Recuerdo que mi mente explotaba en coraje, no quería viajar, ansiaba quedarme en casa y seguir mi aburrida rutina, la que se resumía a trabajar arduamente mi jornada laboral, conducir hasta alguna tienda de comida rápida, pagar mi orden y nuevamente trepar en mi auto para llegar a mi abandonado departamento, ver por enésima vez Friends y al último sumergirme dentro de mi fría cama.

Lo tenía todo, y a la vez no tenía nada.

Los hoteles reconocidos me daban suficiente dinero para hacer de mi vida una fiesta, disfrutar de todo lo que disponía, sin embargo, ninguna libra aparecía a alguien en mi departamento esperando mi llegada, ninguna cantidad de dinero hacía que una persona aguardara por mí en ese lugar que llamaba casa, que ocupara el lado vacío del colchón y cantara junto a mí clásicos ochenteros. No tenía una musa para fotografiar durante mis ratos libres, no tenía una mente contradiciéndome por las tardes, ni con quién observar la guerra de colores de un atardecer. Soledad; nada más que limpia soledad.

Quizá mi vida no cambió al conocer al autor de mis más pesados llantos, porque Louis era la soledad personificada. Porque se guardaba lo mejor para nadie más que él, porque reía solo, porque bailaba solo, porque se contradecía él mismo y bromeaba con su yo interno. Porque amaba el silencio, pero cada vez que su linda vocesita me llamaba en susurros mi alrededor se convertía en un concierto de Mozart, con el bullicio de las notas, con un público extasiado, con aplausos histéricos.
Y como un tonto enamorado me dedicaba a cumplirle todos sus pequeños caprichos, observando su perezoso pestañear y los doce tonos diferentes de azul que se plasmaban en sus zafiros, con aquella característica chispa de inquietud. Ver los ojos de Louis era observar la Andrómeda en su máximo esplendor. Hipnotizante, atractiva, brillante, hilarante.

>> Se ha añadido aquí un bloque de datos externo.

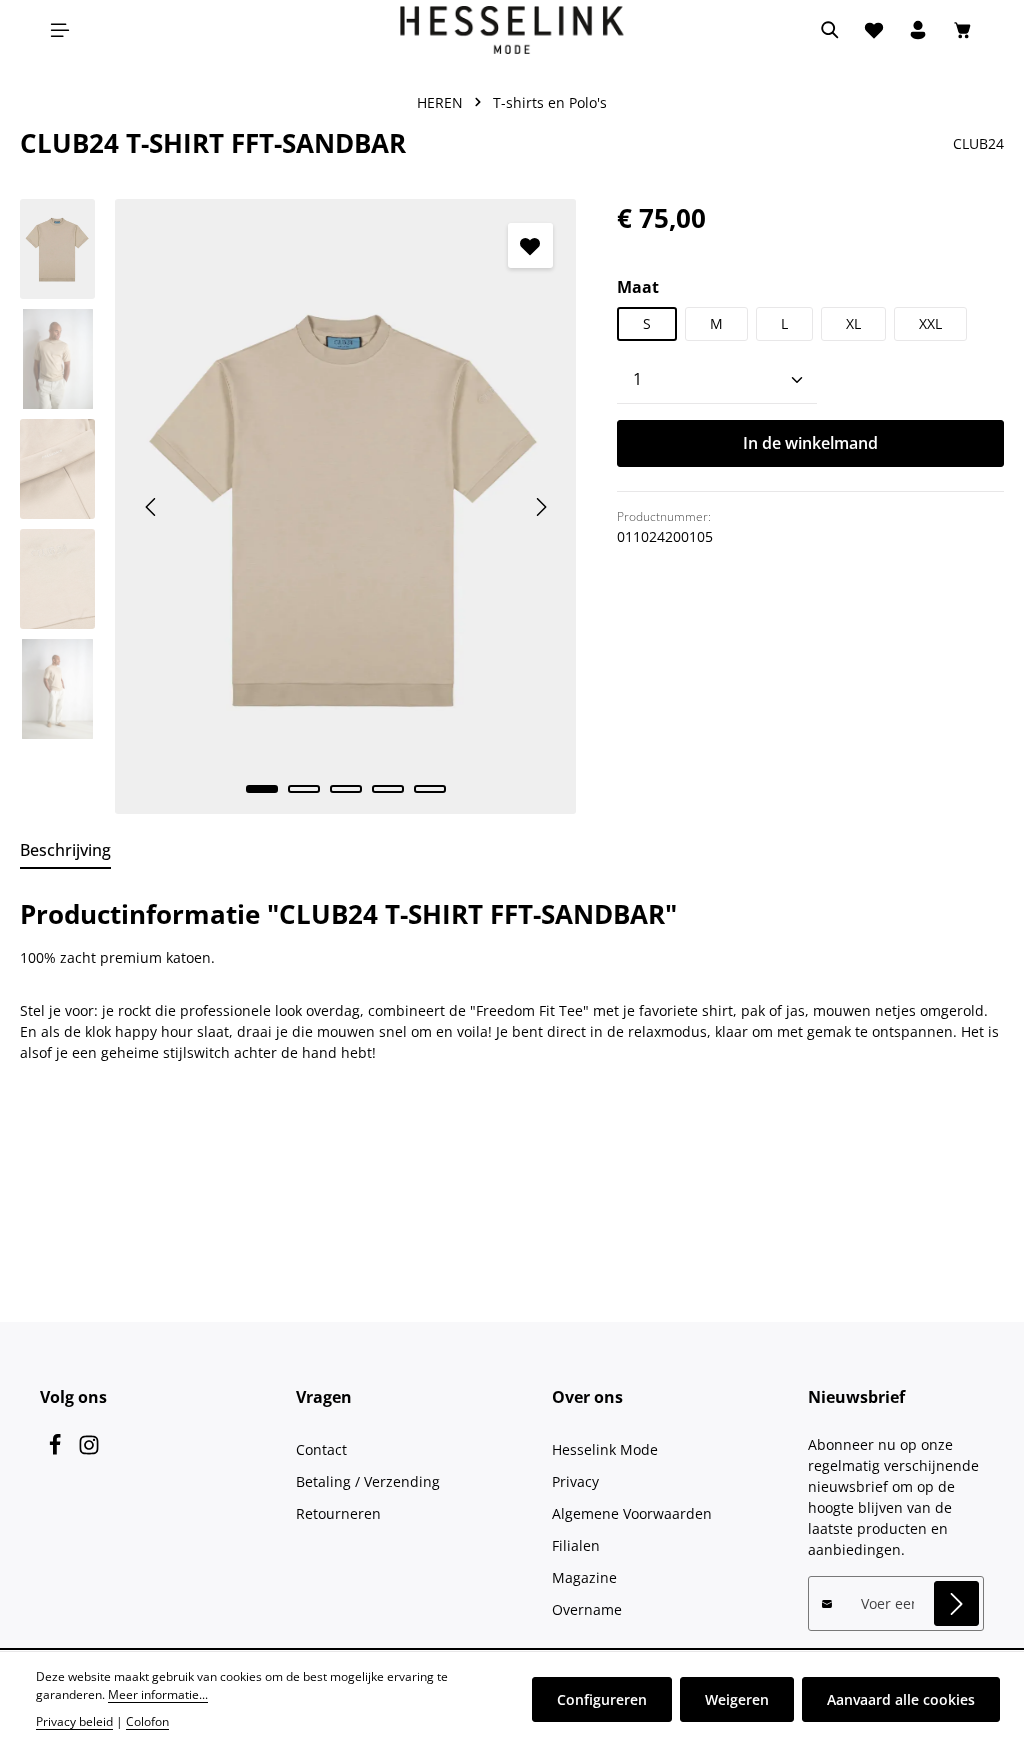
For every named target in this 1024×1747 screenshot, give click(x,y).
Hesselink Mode (605, 1449)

Y estaba tan malditamente enamorado de sus ciento veintiséis pestañas que no lo supe hasta un diecinueve de noviembre.

Aún no encuentro la cura para olvidar a aquel niño violín. No estoy seguro de con cuál chico mi corazón ha marchado, si con el cantante elegante en lentejuelas, con el pequeño de shorts de mezclilla que robaba manzanas en el mercado de Murder Street, con el ojiazul sentado sobre mi sofá y maquillaje corrido. O simplemente con el castaño que cuarenta y dos días después de haberlo encontrado, tomó sus cosas y se marchó.

Creo firmemente en que todos los Louis que conocí estaban hechos para ser protegidos entre mis brazos, sin embargo, protegerlo fue lo único que no hice.

No lo abracé cuando lloraba desconsoladamente en su camerino a las dos de la madrugada, no me senté a su lado cuando salía al balcón por las noches y les hablaba a las estrellas, no lo detuve cuando subía a la orilla de acantilados y brincaba la cuerda mientras hacía bombas de goma de mascar. Porque lo único que yo conocía era la soledad, y creí que Louis estaría bien en un momento con ella.